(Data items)
***

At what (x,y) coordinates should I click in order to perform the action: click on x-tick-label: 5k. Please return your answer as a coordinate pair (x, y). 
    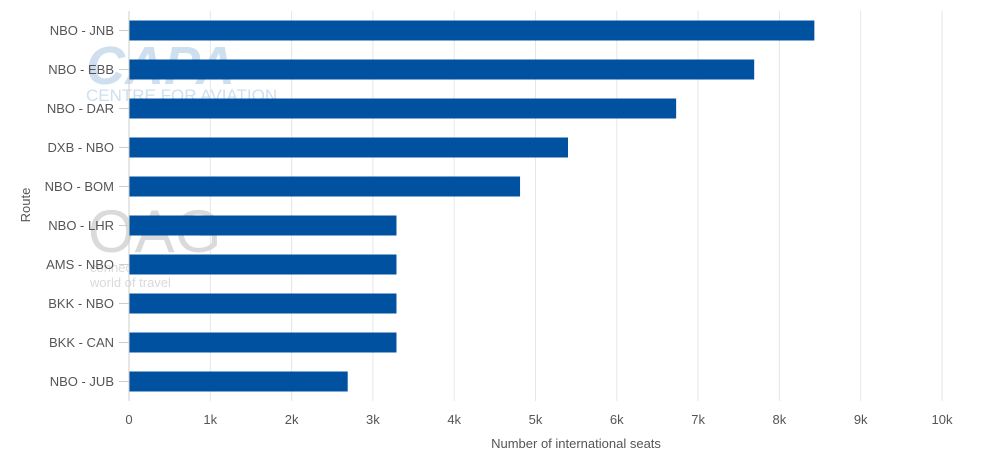
    Looking at the image, I should click on (536, 420).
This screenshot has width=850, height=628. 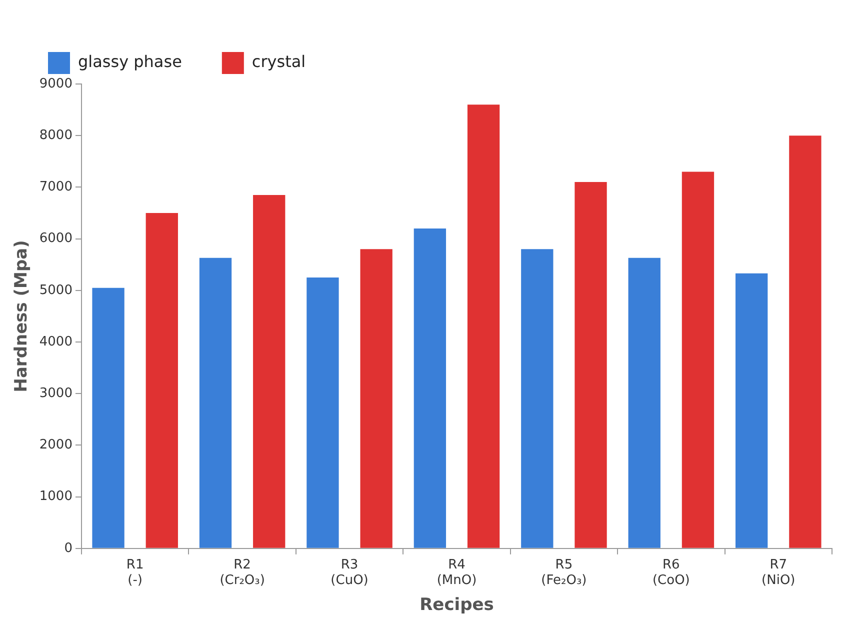 What do you see at coordinates (349, 573) in the screenshot?
I see `x-tick-label: R3 (CuO)` at bounding box center [349, 573].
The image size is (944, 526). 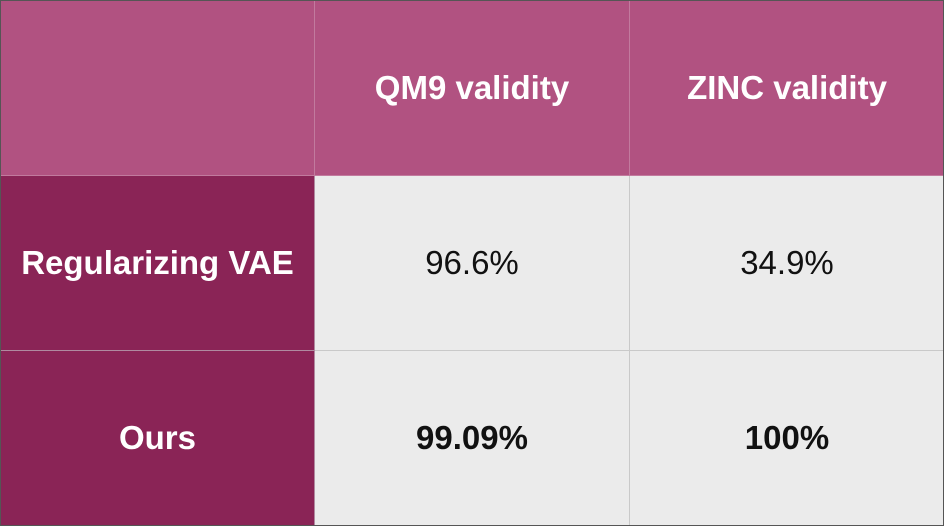 I want to click on column-header: QM9 validity, so click(x=472, y=88).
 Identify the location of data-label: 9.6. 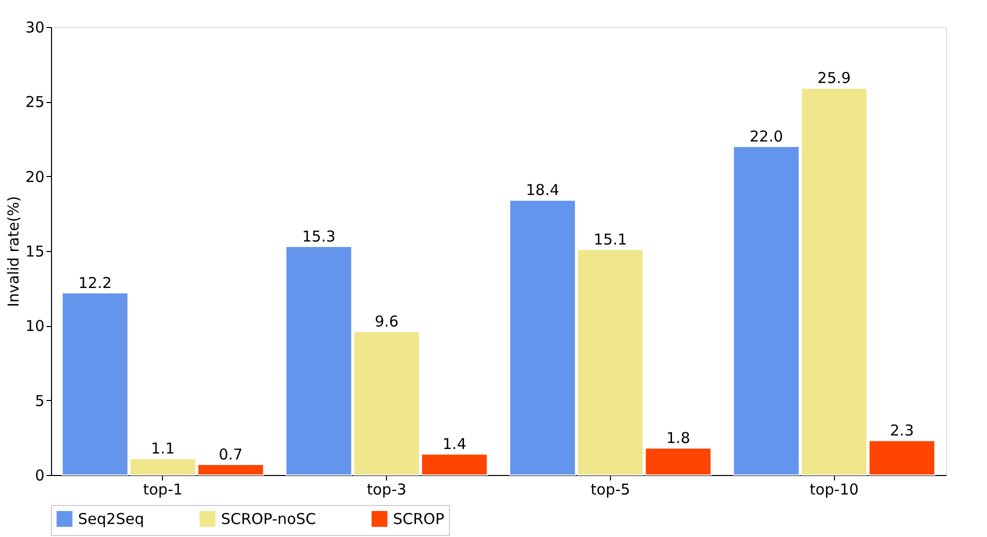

***

▶ Problem to work on:
Reproduce the entries from their first line through the line containing "Looking at the", including both ends, and leave the pictures out.

▶ Answer to this task:
At what (x,y) coordinates should I click in order to perform the action: click on x-tick-label: 5k. Please return your answer as a coordinate pair (x, y). 
    Looking at the image, I should click on (536, 420).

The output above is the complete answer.